Seine Einstellung beruhte im tiefsten Grunde auf der tiefen Verehrung der Natur, wie
sie den damaligen Zeitströmungen entsprach und besonders in der Gedankenwelt
Rousseaus und des im Bernstorffschen Kreise lebenden Klopstock ihren Ausdruck
fand. Rousseaus Werk mit der Philosophie des "Zurück zur Natur" war gerade 1750
erschienen. Bei den Bernstorffs und Klopstock kam noch die tiefe Religiosität dazu.
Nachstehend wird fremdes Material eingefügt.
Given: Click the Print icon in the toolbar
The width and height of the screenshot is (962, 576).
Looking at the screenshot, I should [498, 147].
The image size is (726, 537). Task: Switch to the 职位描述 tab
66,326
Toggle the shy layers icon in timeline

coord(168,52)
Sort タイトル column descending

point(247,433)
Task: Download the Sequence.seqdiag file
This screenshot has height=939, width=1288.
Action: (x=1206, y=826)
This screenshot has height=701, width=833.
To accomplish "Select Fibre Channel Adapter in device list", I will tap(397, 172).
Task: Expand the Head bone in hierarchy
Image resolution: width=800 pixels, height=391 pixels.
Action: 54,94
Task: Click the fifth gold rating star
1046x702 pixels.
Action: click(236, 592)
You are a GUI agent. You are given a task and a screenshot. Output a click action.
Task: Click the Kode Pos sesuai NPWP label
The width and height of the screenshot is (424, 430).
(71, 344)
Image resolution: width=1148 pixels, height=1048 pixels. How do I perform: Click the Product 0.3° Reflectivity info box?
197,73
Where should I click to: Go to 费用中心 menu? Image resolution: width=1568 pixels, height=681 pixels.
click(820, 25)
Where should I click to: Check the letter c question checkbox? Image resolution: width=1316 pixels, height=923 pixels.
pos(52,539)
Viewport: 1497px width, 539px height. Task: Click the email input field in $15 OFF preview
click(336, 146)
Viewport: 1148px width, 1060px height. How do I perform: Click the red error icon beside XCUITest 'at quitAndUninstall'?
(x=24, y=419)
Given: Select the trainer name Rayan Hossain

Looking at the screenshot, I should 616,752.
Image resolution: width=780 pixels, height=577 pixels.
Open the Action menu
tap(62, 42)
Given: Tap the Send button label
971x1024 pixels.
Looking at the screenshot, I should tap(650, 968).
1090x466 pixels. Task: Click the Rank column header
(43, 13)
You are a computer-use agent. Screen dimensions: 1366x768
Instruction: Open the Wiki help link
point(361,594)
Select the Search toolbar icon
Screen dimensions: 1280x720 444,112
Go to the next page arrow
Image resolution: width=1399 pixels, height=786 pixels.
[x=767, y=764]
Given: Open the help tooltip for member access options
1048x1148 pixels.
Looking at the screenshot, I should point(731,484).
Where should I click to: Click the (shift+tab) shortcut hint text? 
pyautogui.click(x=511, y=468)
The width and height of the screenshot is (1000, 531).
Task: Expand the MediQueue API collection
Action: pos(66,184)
Jeder Blick in die Natur zeigte ihnen Gottes reiche und gnädige Gaben und rief
Gefühle der Dankbarkeit und der Andacht hervor. Keine Stunde am Tage war den
Bernstorffs lieber als die, die sie in der Natur verbringen konnten. Sie waren sich der
tiefen Verantwortung eines jeden bewußt, der ein Stück von Gottes reicher Natur zu
verwalten hat. Für alles, was einem Gutsbesitzer anvertraut war, es sei Bauer, Tier
oder Land, würde er sich vor Gott rechtfertigen müssen, ob er es gut oder schlecht
verwaltet habe.
Aus solcher Haltung ergaben sich Überlegungen sowohl hinsichtlich einer möglichst
zweckmäßigen und ertragreichen Bewirtschaftung wie hinsichtlich der Verhältnisse der
anvertrauten Bauern. Und dabei zeigte sich für Andreas Peter im Gegensatz zu den
damals landläufigen Anschauungen der landbesitzenden Kreise, daß eine
Verbesserung der Lage der Bauern auch dem wirtschaftlichen Ertrag des Gutes zugute
kommen mußte, während ein unterdrücktes, ungebildetes und an der Arbeit nicht
interessiertes Bauerntum zugleich auch die Lage des Grundherrn beeinträchtigte.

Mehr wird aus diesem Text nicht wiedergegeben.